The 1917 Ohio State baseball team featured Wright, who had been named team captain. It also featured Buckeyes football star Chic Harley and four sport star Fred Norton. That season the Buckeyes, paced by Wright's pitching won their very first national championship in baseball. It would be their only until 1943, when Ironically, Wright had returned to the team as a coach. During the 1917 season, not only did Wright sport a flawless 10–0 record, but his hitting was a strength as well as he batted .357, good enough for third on the team behind Harley and Norton. Meanwhile, Wright was being scouted by several teams, including the St. Louis Browns' Branch Rickey. Rickey had been aware of Wright since Wright's freshman season, when Rickey was trying to recruit Ohio State's baseball coach, L.W. St. John to replace Miller Huggins as coach of the St. Louis Cardinals. Impressed with Wright after a scouting trip, Browns scout Bob Quinn recommended the Browns sign Wright.

==Pro career==
On June 20, 1917, less than two weeks after signing with St. Louis, Wright made his MLB debut against the Detroit Tigers, surrendering four hits in three innings of work. For the rest of the season, Wright mainly worked out of the bullpen. After returning to Ohio State to complete his studies, Wright returned to the Browns in the summer of 1918. However, the 1918 season was a struggle for the Browns, as the team went through three managers, Fielder Jones, Jimmy Austin, and Jimmy Burke, none of whom could turn around the fortunes of the Browns. Wright went 8–2 before the season was halted when baseball was declared non-essential during World War I. To avoid military service, The Browns arranged for Wright to return to Ohio State to complete his medical studies. While at Ohio State, Wright kept himself in baseball shape by working with the Buckeyes' freshman team as a coach.

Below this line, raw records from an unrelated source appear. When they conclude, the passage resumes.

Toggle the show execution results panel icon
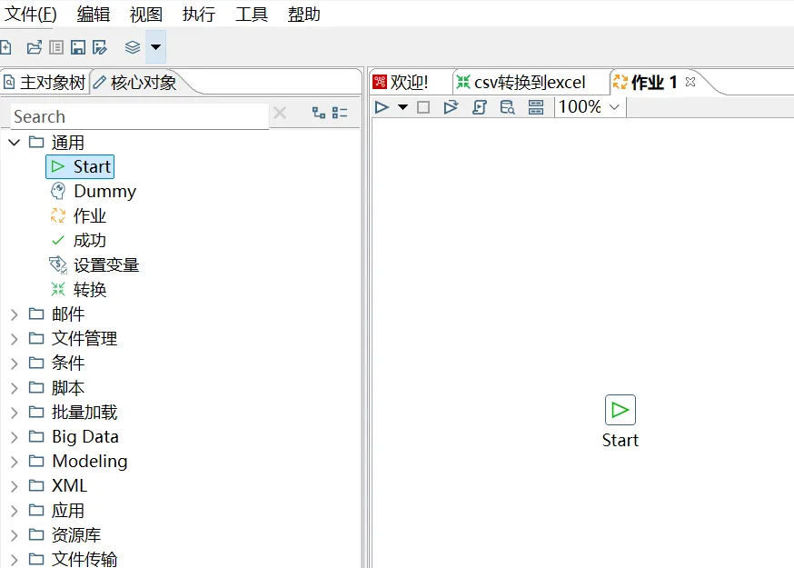The width and height of the screenshot is (794, 568). [x=535, y=107]
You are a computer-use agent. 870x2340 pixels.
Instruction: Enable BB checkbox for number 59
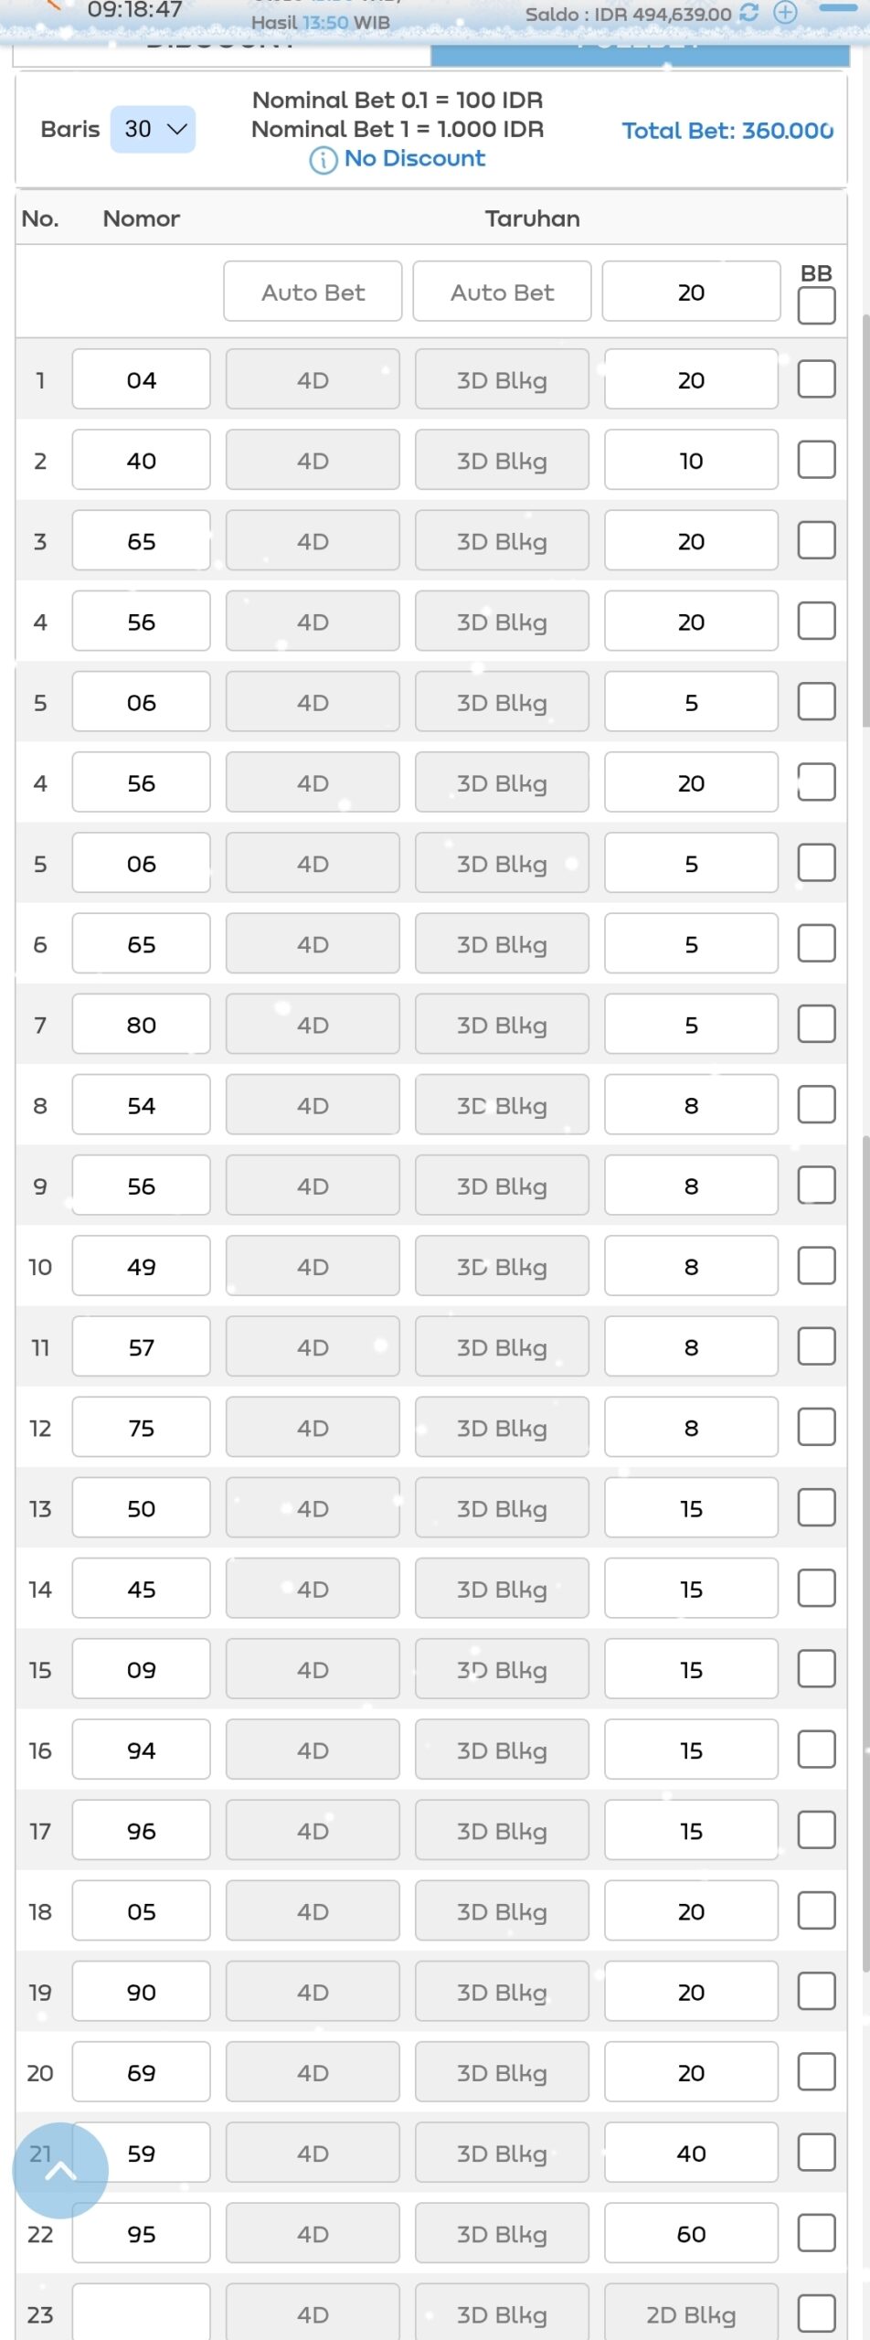(x=816, y=2153)
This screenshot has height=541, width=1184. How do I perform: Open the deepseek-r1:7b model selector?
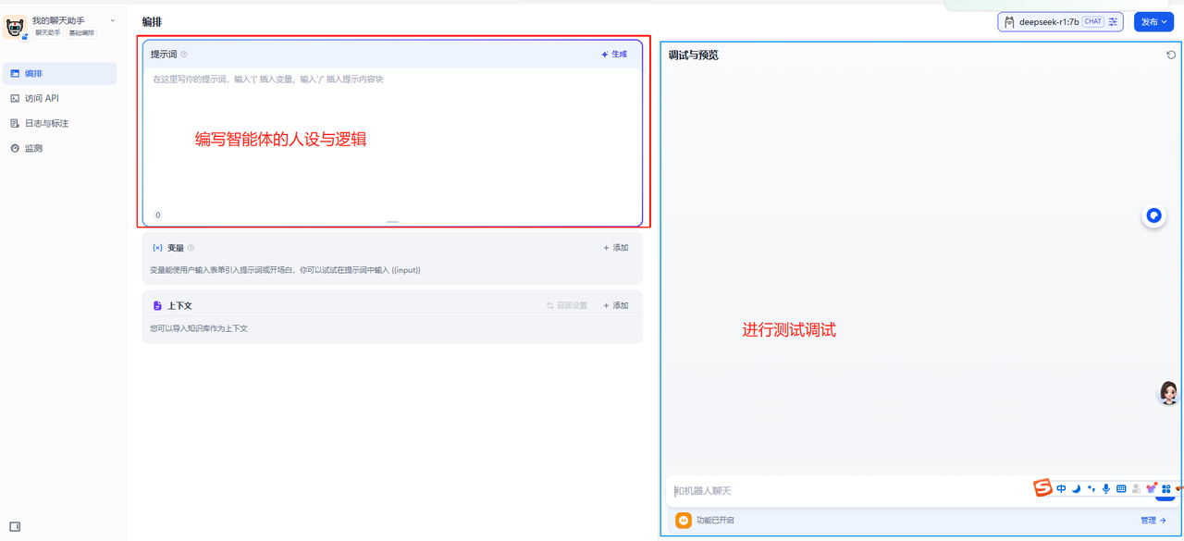click(1048, 21)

The 1919 season turned out to be a rough one for Wright, as he lost all of his decisions and the Browns demoted him to Louisville of the American Association, where he was given the chance to improve his craft under the eye of Joe McCarthy, the future manager of the New York Yankees. Wright would return to the Browns in 1922, going 9–7 with an E.R.A. of 2.92. In 1923, Wright again missed spring training due to his academic studies, and finished the season with an 7–4 record, but his E.R.A. had gotten worse, 6.42. Having issues with his shoulder, Wright sat out the 1924 season, and then his rights were traded by St. Louis to the Los Angeles Angels of the Pacific Coast League. The trade, which netted the Browns catcher Tony Rego and pitcher George Lyons backfired because among the multiple players the Browns traded was a pitching prospect named Charley Root, who'd go on to win 200 games in the majors.

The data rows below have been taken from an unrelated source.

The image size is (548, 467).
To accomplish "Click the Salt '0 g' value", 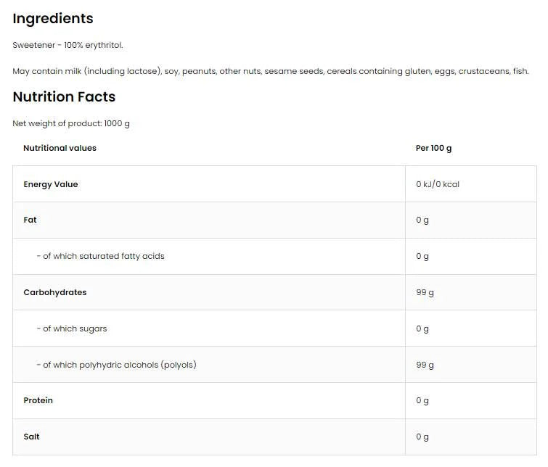I will click(422, 437).
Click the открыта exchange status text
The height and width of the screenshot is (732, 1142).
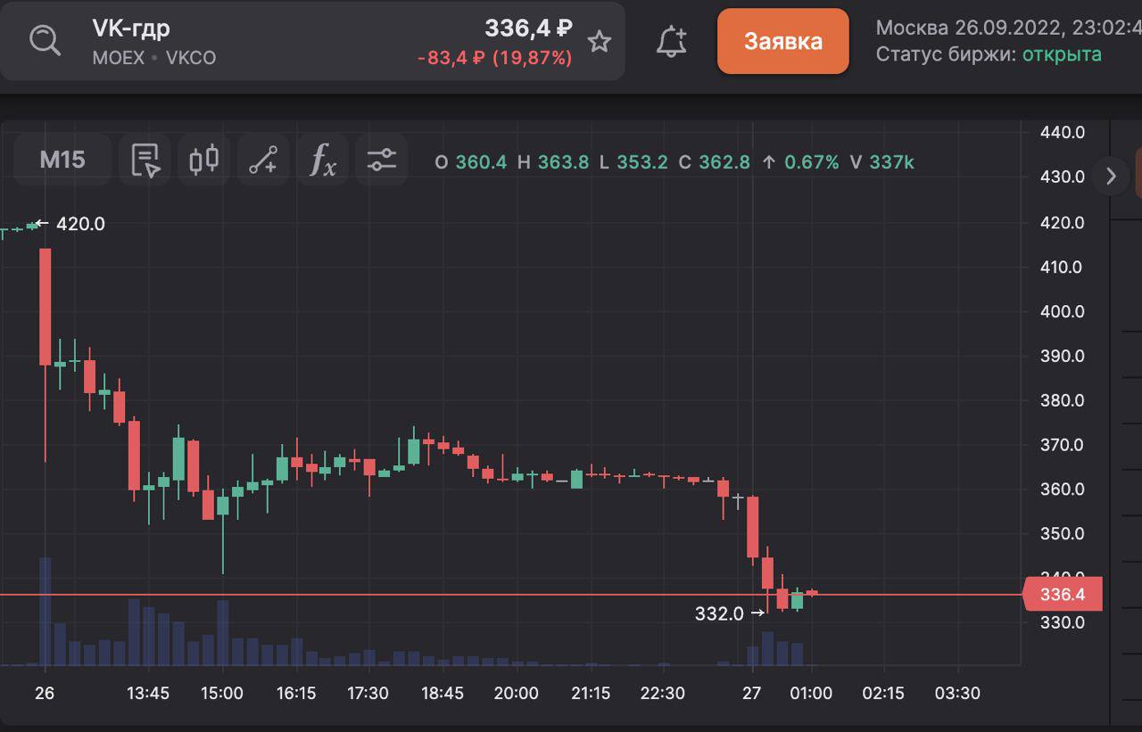coord(1062,54)
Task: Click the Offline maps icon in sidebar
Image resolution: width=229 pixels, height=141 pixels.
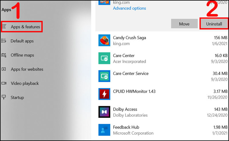Action: [4, 55]
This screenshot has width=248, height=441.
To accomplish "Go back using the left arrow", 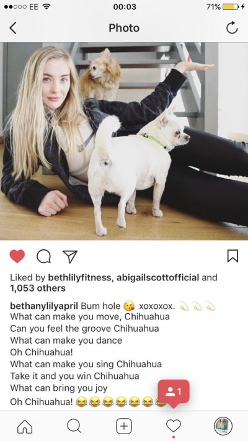I will 13,28.
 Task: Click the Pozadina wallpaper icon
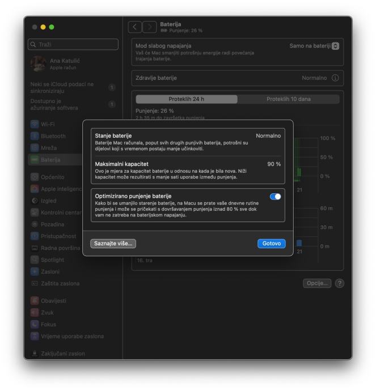point(35,224)
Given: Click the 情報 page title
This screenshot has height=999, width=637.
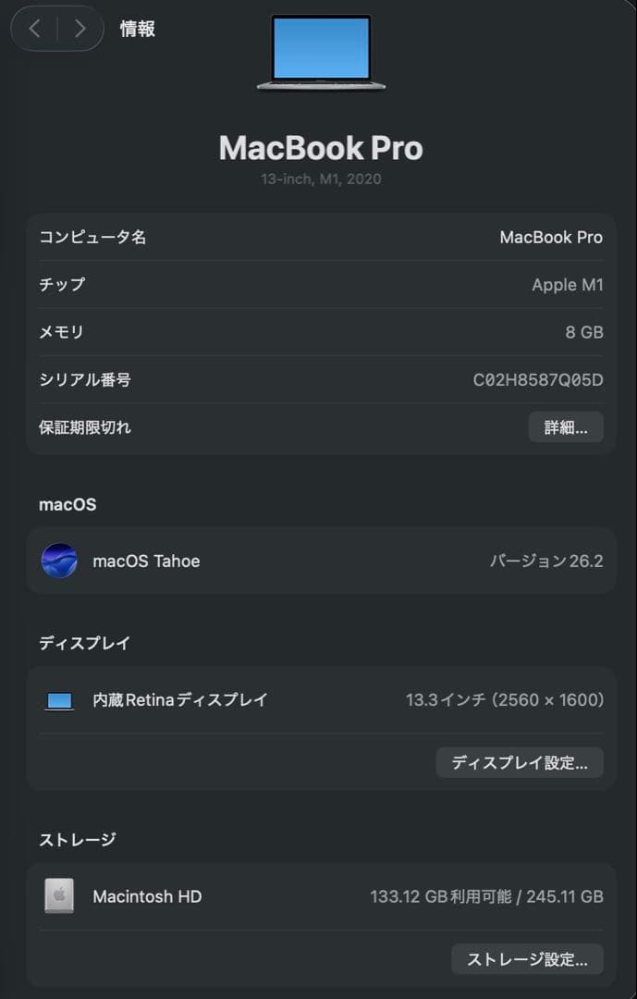Looking at the screenshot, I should point(138,29).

While with Los Angeles, Wright played some of his best baseball. In 1926, Wright went 19–7 with an E.R.A of 3.08. Angels management wanted Wright back for another season, but he opted to hang up the glove to accept a coaching position with Ohio State. In 1929, L.W. St. John stepped aside and Wright was named manager. However, Wright's career as a pro baseball player wasn't finished. In 1929, Wright returned to baseball, and managed to stay in Ohio doing it. He signed with the Toledo Mud Hens of the American Association. The Mud Hens were managed by another future Yankees skipper, Casey Stengel. Signed strictly as a veteran influence, Wright went 2–3 in 22 innings of work. At the conclusion of the 1929 season, Wright hung up his cleats for good.

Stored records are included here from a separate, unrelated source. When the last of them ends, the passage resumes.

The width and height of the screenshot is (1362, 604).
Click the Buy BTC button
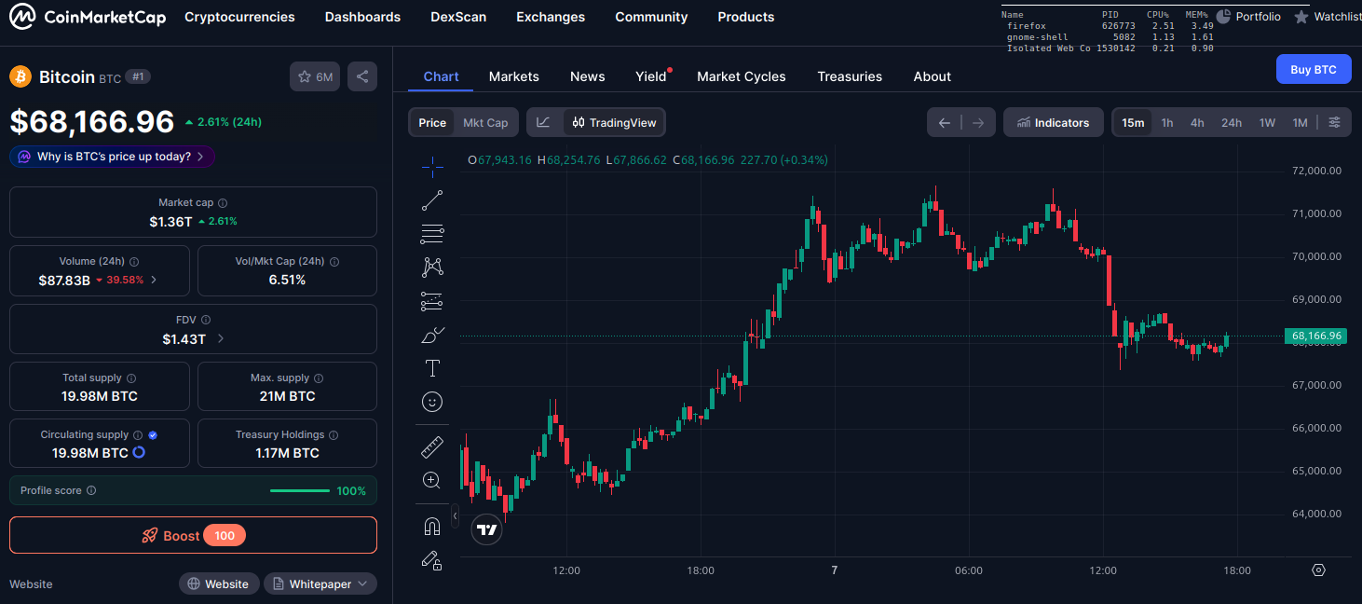click(x=1313, y=69)
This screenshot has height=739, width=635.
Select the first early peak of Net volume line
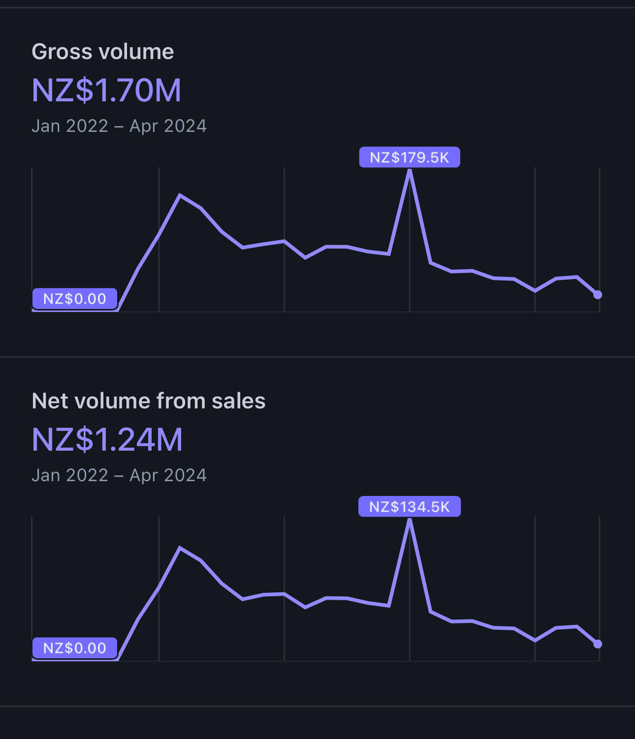180,548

==Retirement from Baseball==
When the Great Depression struck, many institutions were forced to tighten their budgets. Ohio State was not immune. In an effort to cut cost, Wright was relieved of his coaching duties, and for the first time in his life, found himself out of baseball. With his own family to support, Wright was forced to look for work elsewhere. Wright found work with Standard Oil managing several service stations located not far from the Ohio State Campus. However, baseball was still in his blood, and he returned to Ohio State, this time as a volunteer baseball coach. He would remain in this role until 1946.

==Death==
Having retired from coaching due to health issues, Wright went to seek help and was diagnosed with pancreatic cancer. On June 12, 1948, at the age of 52, Rasty Wright died. His body was interred at Union Cemetery East, located in Columbus, Ohio.